Circular, white-glazed moulded box with a shallow-domed cover. The lid is decorated with a rabbit sitting on a palm leaf, facing to the moon on the upper right corner. There are also two streamers hanging, and the base is flat and unglazed.
Date: Circa late 18th-early 19th century AD Period: Qing Dynasty Provenance: From the 1822 Tek Sing shipwreck that was discovered by Michael Hatcher in 1999. Condition: Fine condition.
The Tek Sing (which means “True Star” in Chinese) was a large Chinese junk, which sank on 6th February 1822 in an area of the South China Sea, known as the “Belvidere Shoals”. Undertaking its attempted journey from Amoy to Jakarta were 1600 emigrants and an enormous cargo, which included silks, spices, and 350,000 pieces of Chinese porcelain. Indeed, some of the cargo was even strapped to the ship’s hull, but its tight packing allowed it to become the largest cargo of Chinese porcelain ever to be salvaged from a wreck.

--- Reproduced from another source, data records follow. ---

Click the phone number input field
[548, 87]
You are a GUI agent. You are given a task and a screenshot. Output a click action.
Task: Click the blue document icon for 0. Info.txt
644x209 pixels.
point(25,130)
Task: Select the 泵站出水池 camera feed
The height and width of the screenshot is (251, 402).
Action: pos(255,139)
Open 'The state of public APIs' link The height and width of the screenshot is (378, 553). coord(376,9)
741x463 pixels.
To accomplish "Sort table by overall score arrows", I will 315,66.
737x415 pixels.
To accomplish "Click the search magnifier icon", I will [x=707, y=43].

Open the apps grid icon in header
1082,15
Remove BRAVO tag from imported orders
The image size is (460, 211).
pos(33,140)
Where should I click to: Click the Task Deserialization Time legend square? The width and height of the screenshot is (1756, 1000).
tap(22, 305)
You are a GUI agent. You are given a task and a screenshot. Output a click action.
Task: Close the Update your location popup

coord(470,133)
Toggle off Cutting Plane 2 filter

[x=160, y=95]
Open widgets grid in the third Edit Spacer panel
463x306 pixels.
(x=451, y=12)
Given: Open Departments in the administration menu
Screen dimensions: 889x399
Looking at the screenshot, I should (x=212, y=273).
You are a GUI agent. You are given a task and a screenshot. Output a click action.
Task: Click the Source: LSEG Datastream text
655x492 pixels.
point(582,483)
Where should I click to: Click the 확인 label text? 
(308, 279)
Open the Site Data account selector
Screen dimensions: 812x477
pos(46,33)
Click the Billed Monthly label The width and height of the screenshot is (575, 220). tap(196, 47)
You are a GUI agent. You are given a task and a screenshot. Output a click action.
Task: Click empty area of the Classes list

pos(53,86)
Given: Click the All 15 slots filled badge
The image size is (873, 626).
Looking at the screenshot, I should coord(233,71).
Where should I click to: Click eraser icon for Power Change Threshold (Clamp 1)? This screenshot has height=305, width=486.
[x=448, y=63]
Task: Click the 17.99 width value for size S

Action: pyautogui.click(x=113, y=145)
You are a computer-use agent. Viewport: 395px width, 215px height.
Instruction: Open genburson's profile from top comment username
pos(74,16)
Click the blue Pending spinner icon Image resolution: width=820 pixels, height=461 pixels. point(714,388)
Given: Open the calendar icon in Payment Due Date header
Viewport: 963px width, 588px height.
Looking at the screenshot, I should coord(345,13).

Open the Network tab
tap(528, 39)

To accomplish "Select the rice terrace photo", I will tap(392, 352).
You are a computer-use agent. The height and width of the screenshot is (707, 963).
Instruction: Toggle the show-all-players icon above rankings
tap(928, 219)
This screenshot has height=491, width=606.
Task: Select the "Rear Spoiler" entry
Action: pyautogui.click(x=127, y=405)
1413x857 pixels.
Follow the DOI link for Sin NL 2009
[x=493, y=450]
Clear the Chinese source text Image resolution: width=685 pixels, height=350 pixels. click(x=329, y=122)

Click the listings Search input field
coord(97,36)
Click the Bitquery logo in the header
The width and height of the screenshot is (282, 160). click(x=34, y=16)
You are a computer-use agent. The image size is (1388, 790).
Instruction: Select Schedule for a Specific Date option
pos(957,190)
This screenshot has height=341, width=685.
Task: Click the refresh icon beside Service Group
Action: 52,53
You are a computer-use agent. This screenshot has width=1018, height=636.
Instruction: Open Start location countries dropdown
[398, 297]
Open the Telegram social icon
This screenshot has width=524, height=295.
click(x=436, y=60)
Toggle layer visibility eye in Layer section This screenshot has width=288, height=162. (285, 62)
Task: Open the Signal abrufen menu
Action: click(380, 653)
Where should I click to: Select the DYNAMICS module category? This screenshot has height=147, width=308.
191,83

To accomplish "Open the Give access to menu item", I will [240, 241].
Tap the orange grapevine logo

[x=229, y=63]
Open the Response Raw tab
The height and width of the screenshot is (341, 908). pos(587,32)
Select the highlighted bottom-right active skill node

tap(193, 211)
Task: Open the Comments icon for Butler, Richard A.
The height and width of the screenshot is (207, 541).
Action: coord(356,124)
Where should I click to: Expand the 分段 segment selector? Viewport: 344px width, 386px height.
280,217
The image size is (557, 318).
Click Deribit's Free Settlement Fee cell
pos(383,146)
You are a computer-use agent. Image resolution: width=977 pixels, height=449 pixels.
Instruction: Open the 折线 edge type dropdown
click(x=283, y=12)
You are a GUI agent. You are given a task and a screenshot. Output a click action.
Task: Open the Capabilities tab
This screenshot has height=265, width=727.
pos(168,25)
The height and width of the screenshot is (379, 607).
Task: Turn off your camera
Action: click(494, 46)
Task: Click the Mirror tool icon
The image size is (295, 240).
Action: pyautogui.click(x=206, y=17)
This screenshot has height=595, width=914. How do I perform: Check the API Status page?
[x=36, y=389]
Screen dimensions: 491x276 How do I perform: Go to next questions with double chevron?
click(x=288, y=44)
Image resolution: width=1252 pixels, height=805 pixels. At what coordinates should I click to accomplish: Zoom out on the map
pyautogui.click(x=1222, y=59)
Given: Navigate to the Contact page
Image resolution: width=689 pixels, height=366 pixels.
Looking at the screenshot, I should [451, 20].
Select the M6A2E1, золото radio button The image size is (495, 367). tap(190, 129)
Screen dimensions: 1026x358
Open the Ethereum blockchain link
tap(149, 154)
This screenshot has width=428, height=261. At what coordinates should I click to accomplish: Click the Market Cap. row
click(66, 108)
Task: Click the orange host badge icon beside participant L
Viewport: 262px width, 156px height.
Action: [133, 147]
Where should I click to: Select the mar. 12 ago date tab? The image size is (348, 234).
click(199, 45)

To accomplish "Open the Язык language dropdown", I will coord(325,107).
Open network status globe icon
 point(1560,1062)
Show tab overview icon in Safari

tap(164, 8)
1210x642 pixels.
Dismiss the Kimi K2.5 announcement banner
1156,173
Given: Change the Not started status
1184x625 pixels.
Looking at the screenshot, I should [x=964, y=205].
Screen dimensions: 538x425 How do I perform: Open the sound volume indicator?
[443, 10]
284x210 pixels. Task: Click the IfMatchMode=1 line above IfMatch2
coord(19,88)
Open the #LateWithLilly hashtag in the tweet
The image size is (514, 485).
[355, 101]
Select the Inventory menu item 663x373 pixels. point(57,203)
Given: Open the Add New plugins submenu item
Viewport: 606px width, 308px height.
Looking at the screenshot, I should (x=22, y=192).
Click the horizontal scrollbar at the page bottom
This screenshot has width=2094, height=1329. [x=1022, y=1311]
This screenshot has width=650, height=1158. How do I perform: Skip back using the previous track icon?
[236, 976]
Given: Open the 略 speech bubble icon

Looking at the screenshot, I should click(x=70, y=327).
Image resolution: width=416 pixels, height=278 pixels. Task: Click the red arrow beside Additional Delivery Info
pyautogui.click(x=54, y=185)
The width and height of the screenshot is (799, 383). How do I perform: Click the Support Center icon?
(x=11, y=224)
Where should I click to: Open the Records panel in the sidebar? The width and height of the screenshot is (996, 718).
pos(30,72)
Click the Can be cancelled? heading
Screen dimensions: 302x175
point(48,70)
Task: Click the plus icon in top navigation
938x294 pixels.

The great loss of life associated with the sinking has led the Tek Sing to be referred to in modern times as the “Titanic of the East” (cf. Nagel Auctions, ‘Tek Sing Treasures’, 2000, TS 137).
Reference: Michael Hatcher, The Legacy of the Tek Sing: China's Titanic - Its Tragedy and Its Treasure, pp.127-55, Granta editions. Cf. Nagel Auctions Tek Sing Treasures, 2000. TS48.